Arbeitsanweisung ->
Beantworten Sie anhand des Auszugs über Karl Heinrich Wilke folgende Fragen:
1. An welchem Datum halten der Landesverband der Gehörlosen Berlin und die Deaf History Deutschland die Gedenkveranstaltung ab?
2. Wann und wo wurde Wilke geboren?
3. Wer wurde der erste gehörlose Lehrer in der deutschen Bildungsgeschichte?

Ausgewählter Auszug ->
|---|

Zum 200. Geburtstag von Karl Heinrich Wilke

Helmut Vogel

Vor genau 200 Jahren ist dieser bekannte Gehörlose auf die Welt gekommen. Aber wer war Karl Heinrich Wilke? Jetzt erfährt Ihr mehr in diesem Artikel über ihn. Ihr könnt euch ein Bild davon machen, weichen Beitrag Wilke für die Gehörlosenpädagogik und die Gehörlosengemeinschaft geleistet hat. Schließlich wird der Landesverband der Gehörlosen Berlin in Zusammenarbeit mit der Deaf History Deutschland am 20. Mai 2000 eine Gedenkveranstaltung mit Vorträgen und einer Ausstellung über Karl Heinrich Wilke abhalten. Karl Heinrich Wilke wurde am 20. März 1800 in Rinow/Brandenburg geboren. Er wurde im zweiten Lebensjahr durch Scharlachfieber ertaubt. 1807 kam er als Schüler in die Berliner Gehörlosenschule an der Linienstrasse. Ernst Adolf Eschke (1766-1811) hatte diese Schule 1788 gegründet und sie bis zu seinem Tod 1811 geleitet. Eschke hatte 1803 seinen ehemaligen Schüler Johann Karl Habermaß (1783-1826) als Lehrer eingestellt. Habermaß wurde so der erste gehörlose Lehrer in der deutschen Bildungsgeschichte.

|---|

Daten ->
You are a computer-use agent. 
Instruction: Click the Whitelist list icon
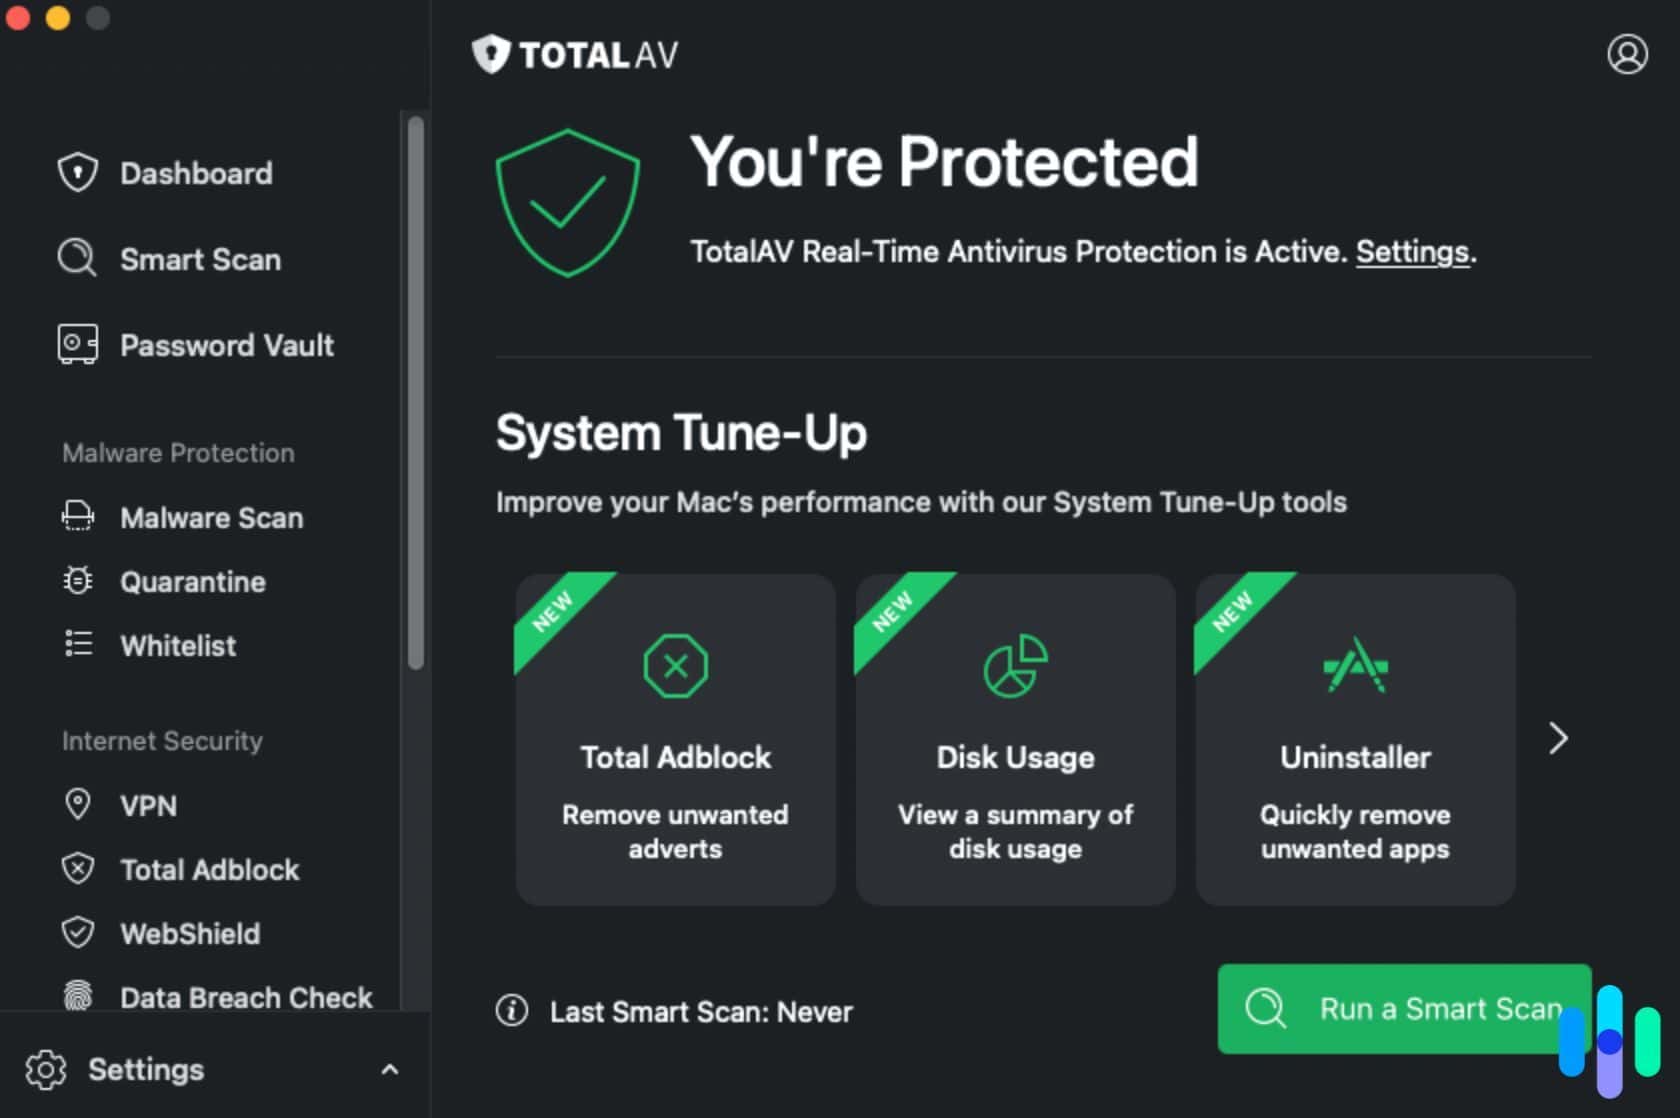(77, 644)
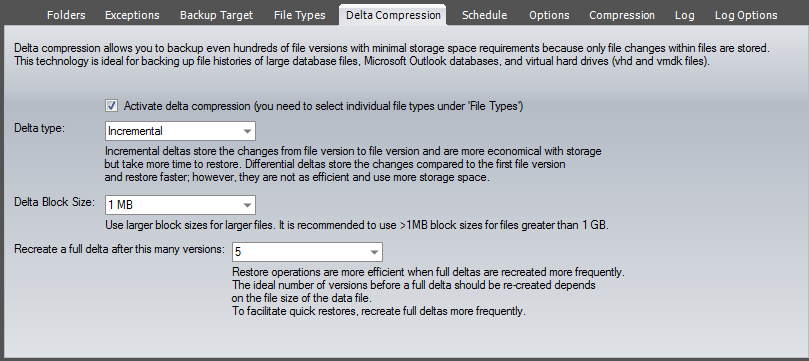This screenshot has height=361, width=809.
Task: Click the versions field showing 5
Action: pyautogui.click(x=308, y=252)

|---|

Musterlösung ->
1. Am 20. Mai 2000.
2. Am 20. März 1800 in Rinow/Brandenburg.
3. Johann Karl Habermaß.